Work required - Put everything from the start of the entries down to and including the line that contains "Click the App" into a numbered list, omitting any blank lines.

Record extracts -
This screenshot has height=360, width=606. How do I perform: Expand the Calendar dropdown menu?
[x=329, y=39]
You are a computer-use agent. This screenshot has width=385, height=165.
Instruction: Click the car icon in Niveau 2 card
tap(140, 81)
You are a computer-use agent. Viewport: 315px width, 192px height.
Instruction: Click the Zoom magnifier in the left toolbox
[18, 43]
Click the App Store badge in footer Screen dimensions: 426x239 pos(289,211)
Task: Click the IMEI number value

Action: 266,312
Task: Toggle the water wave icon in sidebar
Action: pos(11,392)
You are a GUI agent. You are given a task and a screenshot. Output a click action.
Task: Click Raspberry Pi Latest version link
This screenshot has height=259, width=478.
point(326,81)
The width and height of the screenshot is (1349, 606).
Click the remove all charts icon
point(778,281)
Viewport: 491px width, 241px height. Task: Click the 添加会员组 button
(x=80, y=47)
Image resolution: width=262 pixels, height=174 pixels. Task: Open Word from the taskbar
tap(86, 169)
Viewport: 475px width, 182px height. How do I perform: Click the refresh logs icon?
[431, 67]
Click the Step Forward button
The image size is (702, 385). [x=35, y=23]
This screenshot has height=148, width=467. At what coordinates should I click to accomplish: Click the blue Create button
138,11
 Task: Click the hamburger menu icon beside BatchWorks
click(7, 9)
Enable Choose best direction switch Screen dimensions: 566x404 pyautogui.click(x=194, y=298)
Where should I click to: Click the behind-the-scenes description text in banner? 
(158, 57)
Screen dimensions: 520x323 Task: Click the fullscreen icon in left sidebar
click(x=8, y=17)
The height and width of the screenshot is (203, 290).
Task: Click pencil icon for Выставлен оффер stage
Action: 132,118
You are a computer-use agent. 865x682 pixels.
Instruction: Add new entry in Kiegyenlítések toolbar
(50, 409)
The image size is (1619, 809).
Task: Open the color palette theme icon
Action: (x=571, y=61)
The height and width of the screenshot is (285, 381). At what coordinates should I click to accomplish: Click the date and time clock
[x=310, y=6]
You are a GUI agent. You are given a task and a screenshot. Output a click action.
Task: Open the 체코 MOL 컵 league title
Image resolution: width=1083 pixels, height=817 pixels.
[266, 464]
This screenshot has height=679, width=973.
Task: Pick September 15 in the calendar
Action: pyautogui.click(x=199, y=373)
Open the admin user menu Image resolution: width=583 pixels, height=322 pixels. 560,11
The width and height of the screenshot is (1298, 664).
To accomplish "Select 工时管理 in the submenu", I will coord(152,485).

Solved exercise -
1. This screenshot has height=360, width=606. How do I perform: Expand the Calendar dropdown menu?
2. [x=329, y=39]
3. You are a computer-use agent. This screenshot has width=385, height=165.
4. Instruction: Click the car icon in Niveau 2 card
5. tap(140, 81)
6. You are a computer-use agent. Viewport: 315px width, 192px height.
7. Instruction: Click the Zoom magnifier in the left toolbox
8. [18, 43]
9. Click the App Store badge in footer Screen dimensions: 426x239 pos(289,211)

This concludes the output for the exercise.